Au fil des années, les 3500 cartes qu’elle a créées ont été envoyées à des personnes qui lui sont chères. Parmi elles, on retrouve des bénévoles avec qui cette femme engagée dans sa communauté n’a jamais compté ses heures. Des chanceux en ont reçu plus qu’une.

«Ils gardent mes cartes dans des boîtes à chaussures!», se réjouit celle qui note chaque envoi dans des petits cahiers d’exercices, comme ceux qu’utilisaient ses élèves de 2e année du primaire. Qui a reçu quoi et à quelle occasion. Sa rigueur est digne de mention.

Angèle Brouillette a la gratitude tatouée en elle. Toujours la jolie tournure de phrase pour toucher, y compris ceux qui ne s’y attendent probablement pas.

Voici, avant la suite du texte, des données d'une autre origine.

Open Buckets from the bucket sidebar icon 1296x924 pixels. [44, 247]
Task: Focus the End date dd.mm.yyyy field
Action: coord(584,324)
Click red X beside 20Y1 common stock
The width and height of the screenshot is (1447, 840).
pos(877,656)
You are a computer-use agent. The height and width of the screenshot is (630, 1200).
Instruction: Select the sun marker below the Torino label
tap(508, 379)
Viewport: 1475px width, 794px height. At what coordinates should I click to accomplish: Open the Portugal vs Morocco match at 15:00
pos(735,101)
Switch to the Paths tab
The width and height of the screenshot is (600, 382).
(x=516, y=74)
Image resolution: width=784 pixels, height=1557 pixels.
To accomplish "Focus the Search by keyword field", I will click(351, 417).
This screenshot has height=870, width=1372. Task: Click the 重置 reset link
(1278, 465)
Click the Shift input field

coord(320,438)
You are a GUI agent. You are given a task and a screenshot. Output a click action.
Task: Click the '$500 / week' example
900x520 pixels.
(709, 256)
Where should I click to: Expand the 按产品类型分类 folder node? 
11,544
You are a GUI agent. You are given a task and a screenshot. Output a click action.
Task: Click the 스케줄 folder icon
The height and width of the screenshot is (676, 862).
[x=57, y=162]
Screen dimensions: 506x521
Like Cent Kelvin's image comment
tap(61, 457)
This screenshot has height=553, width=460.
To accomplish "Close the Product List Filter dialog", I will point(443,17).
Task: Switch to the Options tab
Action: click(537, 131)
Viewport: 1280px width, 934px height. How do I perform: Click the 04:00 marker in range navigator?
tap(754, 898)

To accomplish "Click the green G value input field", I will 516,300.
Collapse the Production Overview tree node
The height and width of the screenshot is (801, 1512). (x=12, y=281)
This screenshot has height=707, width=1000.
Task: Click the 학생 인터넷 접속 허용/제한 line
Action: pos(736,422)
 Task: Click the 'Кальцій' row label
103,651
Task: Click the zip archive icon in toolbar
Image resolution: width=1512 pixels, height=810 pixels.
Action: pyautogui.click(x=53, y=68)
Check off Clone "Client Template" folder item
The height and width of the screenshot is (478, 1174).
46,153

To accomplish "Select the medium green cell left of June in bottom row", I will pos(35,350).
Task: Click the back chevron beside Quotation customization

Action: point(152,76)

«Quel privilège d’avoir été la patiente d’un chirurgien dévoué, compréhensif et accueillant! Ces éléments unis font partie du rétablissement qui s’opère lentement, mais graduellement en moi», écrivait-elle il y a dix ans au médecin qui l’a aidée à combattre un cancer.

«Quel bonheur de m’être sentie accueillie avec autant d’empressement à la salle à manger…», soulignait encore récemment cette adorable résidente à une employée de Place Belvédère.

De monsieur le directeur à la préposée aux bénéficiaires en passant par le responsable de l’entretien ménager, plusieurs ont déjà eu droit à une carte de Madame Angèle. Ou ça ne devrait tarder.

Ils sont ses chéris, ses choux, ses minous…

«Les p’tits mots doux sortent tout seuls!», acquiesce en riant la signataire de ces innombrables messages qui font autant de bien à ceux qui les reçoivent qu’à celle qui les écrit.